A terceira mulher que terá as cinzas levadas para o mausoléu é Barbara Maria Barbosa, morta em 1979, e que trabalhou como enfermeira durante a revolução. “Ela tinha muito orgulho de ter participado”, conta o neto Edson Galvão, comerciante de 72 anos e descendente de 20 revolucionários.
No mausoléu, já estão as cinzas de seus pais, Rosa e José Galvão Nogueira, que participaram da revolução quando ainda eram adolescentes. “Meu avô paterno liderou o primeiro combate em Cunha (SP). Foram 11 fuzileiros que colocaram 400 fuzileiros navais para correr.”
Parte dessas histórias está no livro que escreveu sobre o tema, “Heróis desconhecidos – Revolução Constitucionalista de 1932”, lançado em 2014, no qual descreve sua história como a de “uma família unida em uma epopeia”.
Desafio
Não foi fácil incluir o nome de José Grant entre os oito ex-participantes que serão transladados. Inicialmente, a família tinha só uma fotografia do veterano em Cunha e precisou pesquisar. “Tudo o que tínhamos eram histórias que irmãos dele contavam”, diz a terapeuta ocupacional Mônica Rolim, de 52 anos, sobrinha de Grant.

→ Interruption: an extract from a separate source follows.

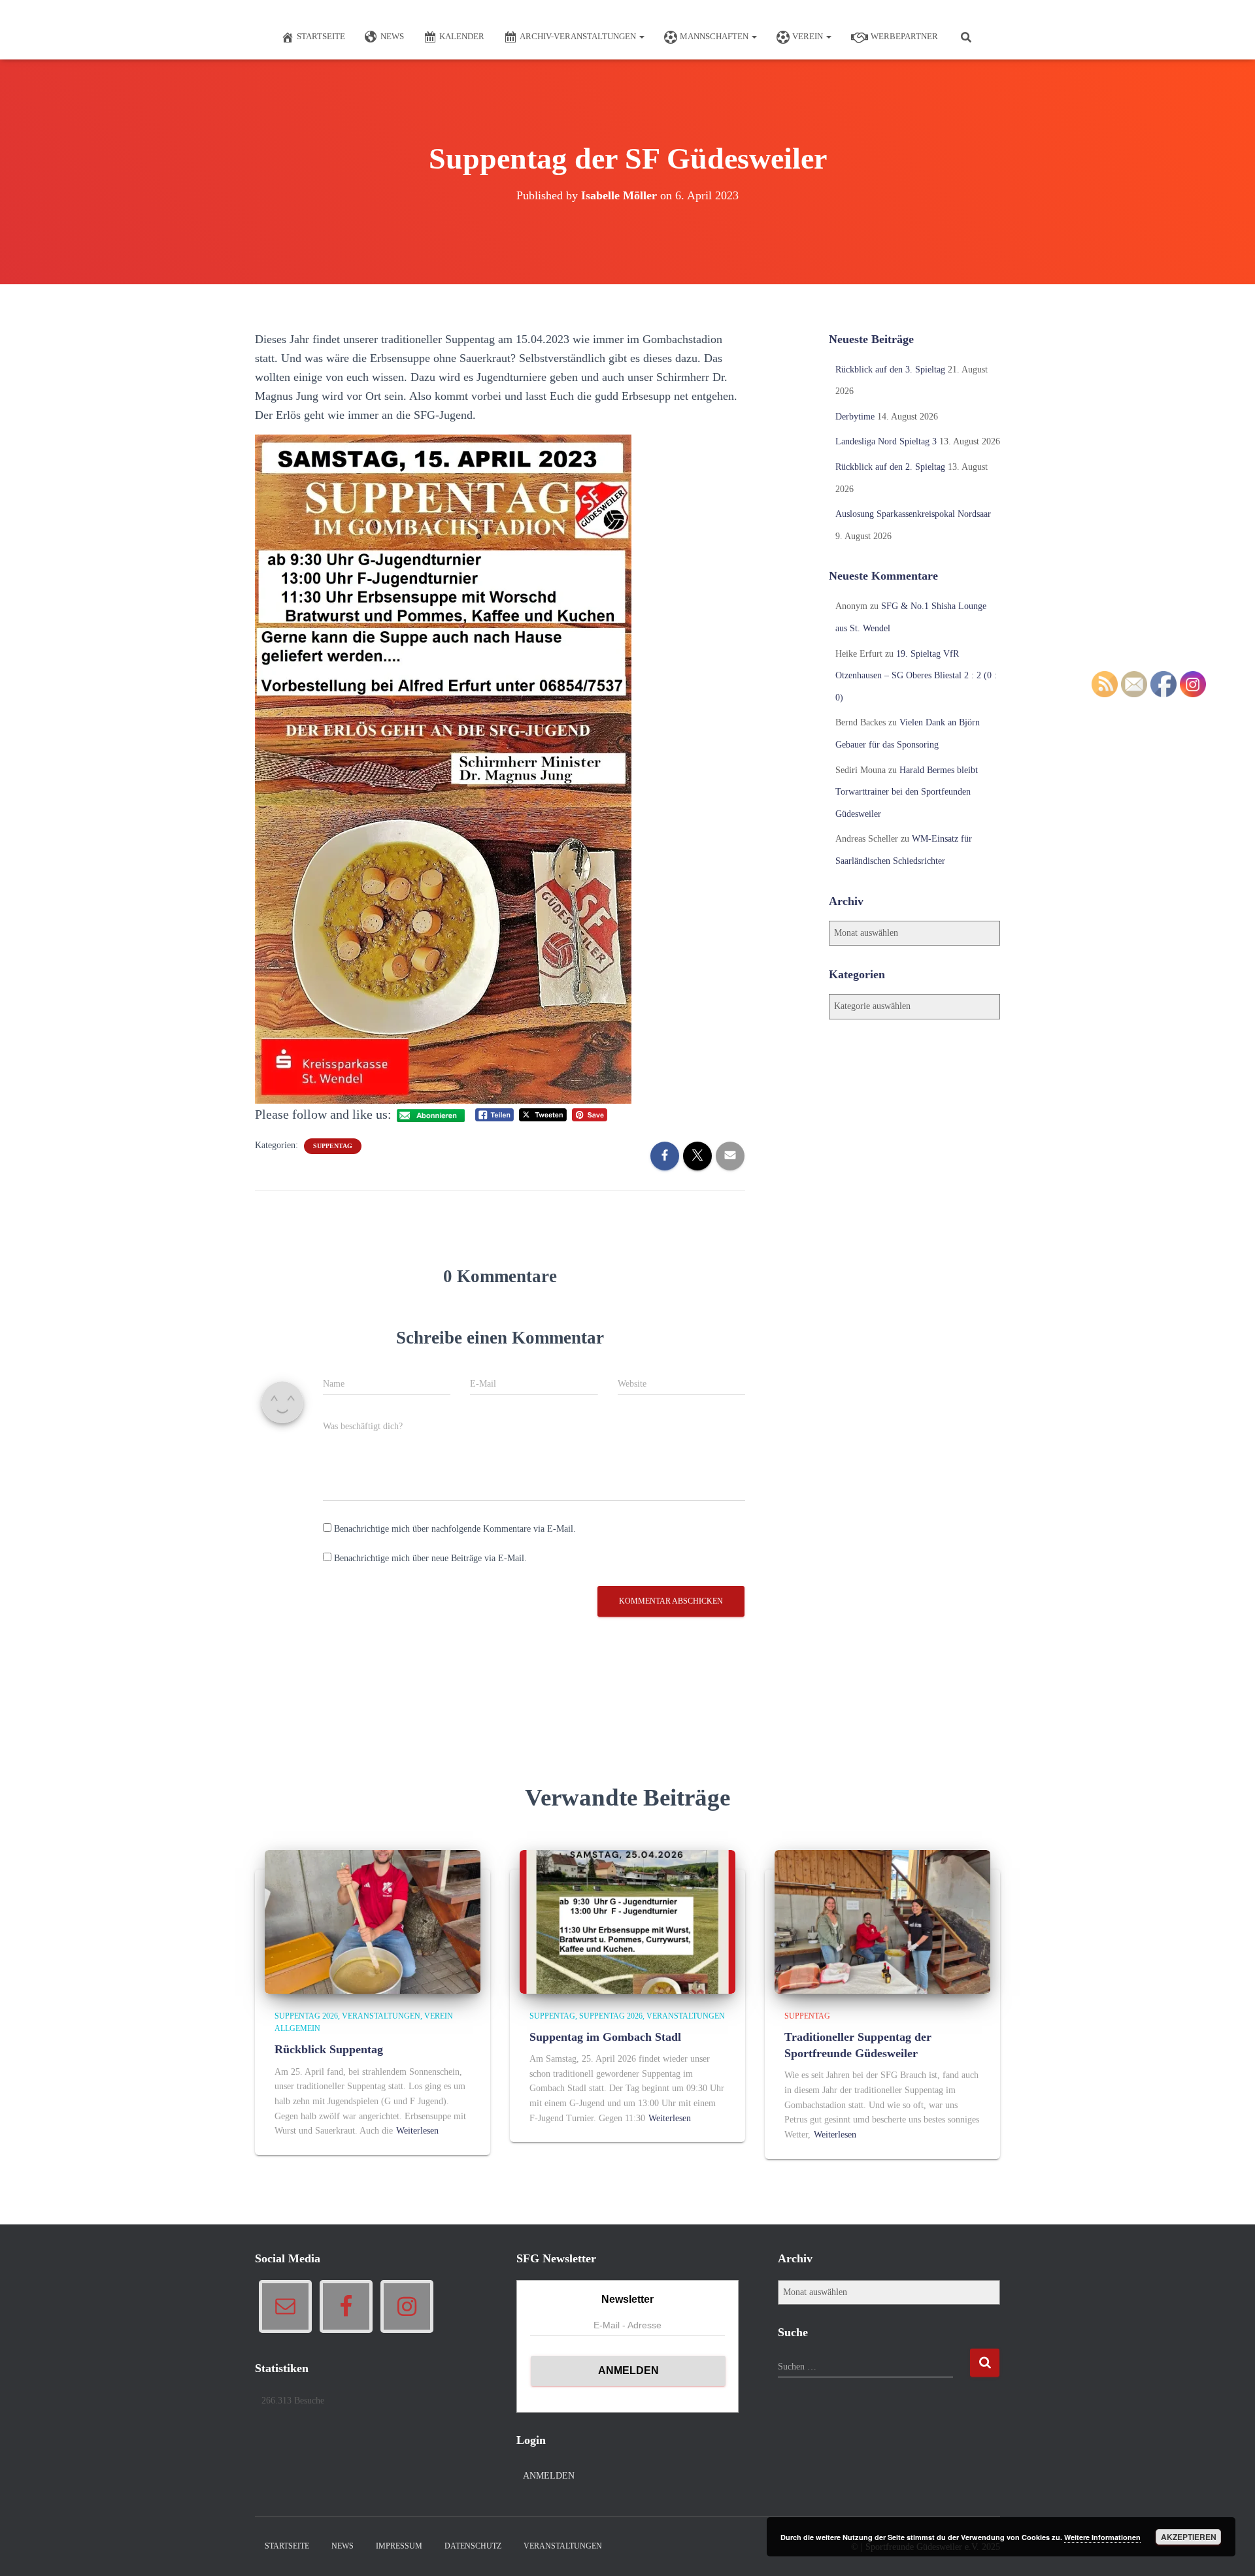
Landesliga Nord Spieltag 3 (886, 441)
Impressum (399, 2546)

Caso semelhante é o da pianista Conceição Branco, de 64 anos, que liderou a ideia de transladar os restos mortais de seu tio paterno Antônio da Paixão Branco Filho para o mausoléu. “No nosso País, essa história é esquecida, meu pai que nos ensinava sobre a revolução.”
‘Trincheiras foram a pia batismal da democracia’, afirma poeta
Os ideais dos combatentes de 1932 continuam vivos, apesar da derrota dos paulistas no campo de batalha. Foi um movimento espontâneo, uma luta de voluntários que se mobilizaram para derrubar o ditador Getúlio Vargas, e não uma conspiração da elite, como pretendia provar a propaganda oficial.
“As trincheiras de 1932 foram a pia batismal da democracia”, afirma o poeta Paulo Bomfim, de 92 anos, ao avaliar o legado da Revolução Constitucionalista. Ele tinha 6 anos de idade e acompanhou a guerra dos paulistas como escoteiro, em uma equipe coordenada pelo escritor Mário de Andrade.
O cientista político Bolívar Lamounier atribui ao movimento constitucionalista de São Paulo o sucesso da luta pela democratização do Brasil. “Demonizam 1932, mas é preciso lembrar que, sem a Revolução, não teríamos a Constituição de 1934”, observa Lamounier. “Foi uma conquista, apesar do autogolpe de 1937”, quando Getúlio instituiu o Estado Novo. O Manifesto dos Mineiros, que exigia a deposição do ditador em outubro de 1943, certamente se inspirou nos ideais de 1932.
Na mesma linha, o jornalista e historiador Luiz Octavio de Lima, autor do recém-lançado livro 1932 – São Paulo em Chamas, considera a Revolução Constitucionalista um movimento nacional, e não só paulista, pois teve apoio de grupos dissidentes de Rio Grande do Sul, Santa Catarina, Mato Grosso, Minas, Pernambuco, Amazonas e Rio. “Existia um papo separatista radical em 1932, mas logo desapareceu”, diz. “O Brasil tem de se lembrar hoje do passado, quando Getúlio impôs censura à imprensa, perseguiu os adversários e tolerou a ação de milícias que agiam à margem da lei.”
Lima salienta a participação voluntária de jovens e adolescentes que insistiram em se alistar para defender São Paulo contra a ditadura, sem terem ligação com grupos ou partidos políticos. “Todas as classes participaram da mobilização, não foi só a elite.” Os primeiros paulistas a morrer foram os jovens que deram as iniciais de seus nomes à sigla MMDC: Miragaia, Martins, Dráusio e Camargo. Eles morreram em consequência de um tiroteio entre manifestantes constitucionalistas e partidários do governo federal, em 23 de maio de 1932.
São Paulo achou então que a luta armada era a única saída para derrubar Getúlio Vargas. Entre os líderes civis da Revolução estavam Armando de Salles Oliveira, Julio de Mesquita Filho e Paulo Nogueira Filho. A revolução deveria ser iniciada no dia 14 de julho, mas foi antecipada para o dia 9, por causa do risco de traição entre conspiradores.
Anistia
Presos após a derrota, os principais líderes foram deportados para Portugal. Eram 48 oficiais do Exército, 3 oficiais da Força Pública e 53 civis, entre os quais Julio de Mesquita Filho e seu irmão Francisco Mesquita, Armando de Salles Oliveira, Paulo Nogueira Filho, Pedro de Toledo, Antônio Mendonça e Guilherme de Almeida. Voltaram em 1933, com a anistia decretada por Getúlio.